Roberto Martínez, selecionador de Portugal
Roberto Martínez, selecionador de PortugalNico Vereecken / PsnewZ / Profimedia

Roberto Martínez, selecionador de Portugal, assumiu o desejo de conquistar o Mundial-2026, com Cristiano Ronaldo a capitão na despedida, explicando a importância do avançado de 41 anos na equipa das quinas.

Em entrevista ao podcast do Portugal Football Summit, Roberto Martínez destacou a importância da conquista da Liga das Nações em 2025 na antecâmara do Mundial-2026.

"Foi essencial na forma como se pode comprar confiança, como se pode comprar crença, e se consegue que o grupo tenha uma energia especial. Quando falamos da Liga das Nações é o formato mais difícil. Tem 10 jogos, cerca de 10 meses, cinco estágios diferentes, e depois os dois últimos jogos são o resultado de um quarto de final a duas mãos em março. E depois joga-se contra a Alemanha na Alemanha, um lugar onde não ganhávamos há 25 anos. E é a primeira final contra um campeão europeu. Portanto, quando se olha para a dificuldade e a complexidade do torneio é quase um passo para dizer que fizemos algo que nos pode dar uma confiança incrível para o futuro", explicou o selecionador nacional, antes de elogiar Cristiano Ronaldo.

"Vai ser o maior jogador de Portugal de sempre, ganhe ou não o Mundial.
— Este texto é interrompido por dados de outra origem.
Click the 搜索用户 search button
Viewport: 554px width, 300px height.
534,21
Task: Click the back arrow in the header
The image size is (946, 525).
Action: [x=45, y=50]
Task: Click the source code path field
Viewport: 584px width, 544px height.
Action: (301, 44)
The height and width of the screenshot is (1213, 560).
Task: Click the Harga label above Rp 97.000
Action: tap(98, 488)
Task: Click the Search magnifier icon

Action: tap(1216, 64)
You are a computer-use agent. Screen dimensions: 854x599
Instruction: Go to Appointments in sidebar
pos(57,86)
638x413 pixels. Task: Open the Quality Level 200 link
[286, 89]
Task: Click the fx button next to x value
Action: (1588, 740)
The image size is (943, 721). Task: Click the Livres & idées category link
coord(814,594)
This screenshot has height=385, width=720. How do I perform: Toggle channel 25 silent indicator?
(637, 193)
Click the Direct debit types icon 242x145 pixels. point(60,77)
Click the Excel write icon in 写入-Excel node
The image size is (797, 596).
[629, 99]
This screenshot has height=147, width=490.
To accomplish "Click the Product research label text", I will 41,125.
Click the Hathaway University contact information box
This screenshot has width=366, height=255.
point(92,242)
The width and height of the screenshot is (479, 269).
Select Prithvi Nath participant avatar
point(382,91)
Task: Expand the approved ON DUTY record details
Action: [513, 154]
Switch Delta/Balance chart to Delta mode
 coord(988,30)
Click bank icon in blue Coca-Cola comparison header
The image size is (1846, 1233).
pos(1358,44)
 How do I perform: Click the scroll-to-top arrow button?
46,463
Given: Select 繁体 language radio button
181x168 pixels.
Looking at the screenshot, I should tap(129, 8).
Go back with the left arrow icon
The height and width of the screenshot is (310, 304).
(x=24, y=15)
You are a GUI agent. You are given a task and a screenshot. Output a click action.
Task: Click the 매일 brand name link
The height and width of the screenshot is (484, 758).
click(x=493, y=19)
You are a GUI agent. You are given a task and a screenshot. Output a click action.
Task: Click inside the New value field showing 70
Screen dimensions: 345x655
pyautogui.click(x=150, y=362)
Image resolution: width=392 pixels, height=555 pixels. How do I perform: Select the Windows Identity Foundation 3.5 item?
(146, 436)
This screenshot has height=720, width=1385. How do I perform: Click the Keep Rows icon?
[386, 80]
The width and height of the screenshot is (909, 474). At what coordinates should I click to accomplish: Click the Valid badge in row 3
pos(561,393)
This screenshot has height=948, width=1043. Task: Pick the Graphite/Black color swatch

Acho que o importante para nós é sabermos como podemos ter a melhor hipótese possível de lutar pelo Mundial, e isso é analisar os nossos padrões e tentar melhorar constantemente. E é essa a forma muito específica como todos os dias lhe dá uma oportunidade de enfrentar uma determinada oposição, da mesma forma que fizemos com a Liga das Nações", afirmou Roberto Martínez.

"Nunca trabalhei com um jogador que, todas as manhãs, tenha este foco de tentar usar o dia para melhorar. Se pudéssemos ter o Cristiano para sempre, seria a forma mais fácil de treinar os jogadores mais novos quando chegam à seleção, porque ele tem esse foco. O seu desejo é usar todos os dias para se tornar melhor", acrescentou o treinador espanhol, que não esqueceu a sobrecarga com que os jogadores vão chegar ao Mundial-2026.

"Ninguém quer ceder, mas todos deveriam ceder. Isto não é uma questão de saber se as competições de clubes ou as competições internacionais são as que ganham. Isto não é uma luta para ganhar. Isto é alguém definir que o que um jogador precisa é de uma pausa de três a quatro semanas. Ponto final. Porque o corpo precisa disso, porque os músculos precisam de recuperar, porque há uma fadiga mental que precisa de ser trabalhada", concluiu.